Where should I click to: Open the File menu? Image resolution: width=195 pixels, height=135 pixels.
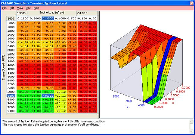pyautogui.click(x=4, y=8)
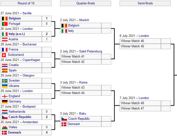
Task: Open the Bucharest venue link
Action: [29, 44]

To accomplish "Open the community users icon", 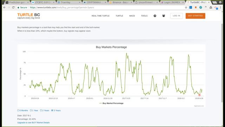I will coord(163,16).
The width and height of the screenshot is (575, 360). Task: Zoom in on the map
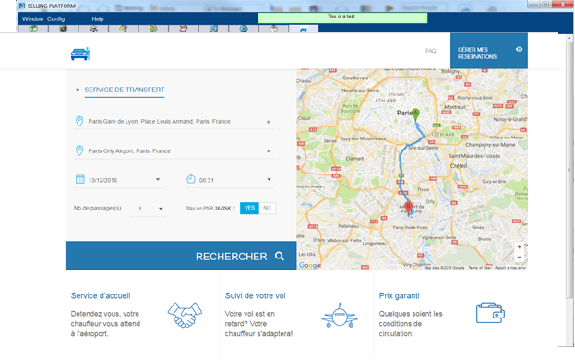[x=519, y=246]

■ ■ ■ ■

Work item ::
Print, without pictures, exactly the lines from the one containing "The width and" through the final line of the records above.

Written answer ::
The width and height of the screenshot is (575, 360). Task: Zoom in on the map
[x=519, y=246]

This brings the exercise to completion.